The BST Coalition, a voluntary working group of representatives of communities actively implementing and managing segments of the BST, meets most months and endeavors to establish, promote, and maintain standards, share expertise, and identify and resolve critical issues in trail development. Each community that chooses to construct a portion of the BST is encouraged to sign a memorandum of understanding (MOU) (shown in Appendix B) that indicates a community’s acceptance of values and standards for the BST. The BST Coalition is currently working with the Utah State Automated Geographic Reference Center to digitize all known physical attributes of the constructed and planned trail segments in Weber, Davis, Salt Lake, and Utah Counties.

More important than the distance of the trail are the size of the population served and the magnitude of recreational opportunity the trail provides. Placed near the Bonneville Bench, the trail skirts the developed areas of the Wasatch Front, often forming the boundary between urban subdivisions and National Forest Wilderness. The BST will be a long-distance regional hiking, biking, and equestrian trail at the back door of more than one million people. It will be the trunk of a branching regional system of trails linking city sidewalks to wilderness mountaintops.

Each community organizes resources differently in creating individual segments of the BST, in the way that works best for that community. In Davis County, unincorporated Salt Lake County, and the cities of Sandy and Draper, lead responsibility for planning and implementation lies with government. In Utah County and in the city of Ogden, informal but influential committees of city-designated citizen representatives and government staff work together on key segments. In Weber County and Salt Lake City, private nonprofit organizations have taken the lead with cooperation from government organizations.

Cache County

In 2004 Logan City in cooperation with North Logan City built two miles of trail connecting the two cities. Volunteers from the Utah Conservation Corps USU) built the trail tread. In 2005 UDOT built a pedestrian underpass to connect the south end of the trail to Canyon Entrance Park at First Dam. Smithfield City shows the trail on its master plan. The Bear River Association of Governments did a proposed alignment study in 2003 for the county which shows 65 miles of proposed trail.

Box Elder County

The Bear River Association of Governments did a proposed alignment study in 2003 for the county which shows 35 miles of proposed trail. Brigham City has added the BST to its master plan.

Salt Lake County

The BST on Draper’s east bench was constructed in the mid 1990s by volunteers, in cooperation with the water companies who owned the land. The BST appeared on the city’s first Parks and Trails Master Plan in 1996. In the late 1990s the South Mountain and Centennial Developments constructed portions of the BST as part of their developments, along the Traverse Range. In 2005/06, with the city of Draper’s acquisition of Corner Canyon and the additional open space dedications from developments, the city was able to complete the missing links, thereby creating 9 continuous miles of the BST from County Flight Park, on the west side of the Traverse Range, to just short of the Sandy City boundary to the north.

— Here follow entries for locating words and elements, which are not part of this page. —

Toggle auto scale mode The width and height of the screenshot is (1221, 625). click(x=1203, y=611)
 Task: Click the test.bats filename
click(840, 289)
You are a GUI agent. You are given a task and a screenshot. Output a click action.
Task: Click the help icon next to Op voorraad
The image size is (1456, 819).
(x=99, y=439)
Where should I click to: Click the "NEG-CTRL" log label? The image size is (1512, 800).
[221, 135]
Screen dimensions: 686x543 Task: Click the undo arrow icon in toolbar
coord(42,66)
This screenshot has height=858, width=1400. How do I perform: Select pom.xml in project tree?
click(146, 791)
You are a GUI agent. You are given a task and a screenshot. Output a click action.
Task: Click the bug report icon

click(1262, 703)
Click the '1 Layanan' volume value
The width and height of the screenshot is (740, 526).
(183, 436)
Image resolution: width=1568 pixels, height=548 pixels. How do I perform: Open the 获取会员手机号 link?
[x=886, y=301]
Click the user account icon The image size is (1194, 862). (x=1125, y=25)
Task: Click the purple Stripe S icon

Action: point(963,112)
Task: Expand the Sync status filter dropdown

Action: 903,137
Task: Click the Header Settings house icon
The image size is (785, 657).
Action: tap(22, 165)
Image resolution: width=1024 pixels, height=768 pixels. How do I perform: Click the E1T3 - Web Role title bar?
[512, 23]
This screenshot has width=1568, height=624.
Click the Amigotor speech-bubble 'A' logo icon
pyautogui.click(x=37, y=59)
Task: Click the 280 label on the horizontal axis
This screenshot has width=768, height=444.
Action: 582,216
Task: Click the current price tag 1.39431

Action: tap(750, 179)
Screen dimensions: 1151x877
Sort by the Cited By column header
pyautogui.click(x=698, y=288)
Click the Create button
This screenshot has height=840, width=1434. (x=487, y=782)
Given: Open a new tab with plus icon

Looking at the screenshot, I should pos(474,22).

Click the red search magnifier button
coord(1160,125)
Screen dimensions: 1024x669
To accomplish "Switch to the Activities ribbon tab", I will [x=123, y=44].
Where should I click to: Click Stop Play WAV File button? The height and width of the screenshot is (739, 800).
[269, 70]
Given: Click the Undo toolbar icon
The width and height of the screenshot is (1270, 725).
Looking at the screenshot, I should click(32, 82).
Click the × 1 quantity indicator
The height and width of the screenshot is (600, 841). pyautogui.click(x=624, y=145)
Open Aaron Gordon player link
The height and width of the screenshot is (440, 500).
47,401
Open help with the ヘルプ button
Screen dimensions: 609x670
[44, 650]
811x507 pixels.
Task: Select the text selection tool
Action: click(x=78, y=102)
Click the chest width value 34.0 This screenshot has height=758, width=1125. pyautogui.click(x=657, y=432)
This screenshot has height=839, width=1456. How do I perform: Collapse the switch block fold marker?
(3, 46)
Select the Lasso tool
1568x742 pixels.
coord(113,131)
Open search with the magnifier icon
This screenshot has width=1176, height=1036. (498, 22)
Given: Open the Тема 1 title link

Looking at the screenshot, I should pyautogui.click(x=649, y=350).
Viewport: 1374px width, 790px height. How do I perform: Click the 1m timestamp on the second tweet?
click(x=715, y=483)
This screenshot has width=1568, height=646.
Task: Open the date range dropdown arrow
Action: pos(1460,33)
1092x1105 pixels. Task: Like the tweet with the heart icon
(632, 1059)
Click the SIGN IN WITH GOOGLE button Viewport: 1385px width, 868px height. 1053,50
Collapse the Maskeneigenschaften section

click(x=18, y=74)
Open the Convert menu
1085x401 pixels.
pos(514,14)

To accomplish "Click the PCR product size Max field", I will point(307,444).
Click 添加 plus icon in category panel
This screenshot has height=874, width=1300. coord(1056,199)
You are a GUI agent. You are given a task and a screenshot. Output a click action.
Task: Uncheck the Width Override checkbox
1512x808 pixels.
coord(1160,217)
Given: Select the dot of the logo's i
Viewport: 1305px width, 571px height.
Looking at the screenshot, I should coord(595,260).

In 2004 Draper City, along with neighboring cities in Utah County, developed a proposed alignment of the BST around the Point of the Mountain and on the southern Traverse Mountain Range. Several miles of the proposed trail alignment will be within Draper City’s southern and southeastern boundaries. A more specific trail alignment option through the Micron property was also developed onsite with representatives from Micron, Mountainland Association of Governments, and Draper City. The proposed alignment which has been developed with Micron and neighboring cities has been incorporated in Draper City’s most recently adopted Parks and Trails Master Plan.

In 2008 the Forest Service acquired most of the land owned by the water companies along Draper City’s east bench, in which the BST currently exists. Also Sandy City, with the assistance from Salt Lake County, acquired private land at Draper City’s boundary, which allows the BST to connect through to Sandy City’s Hidden Valley Park.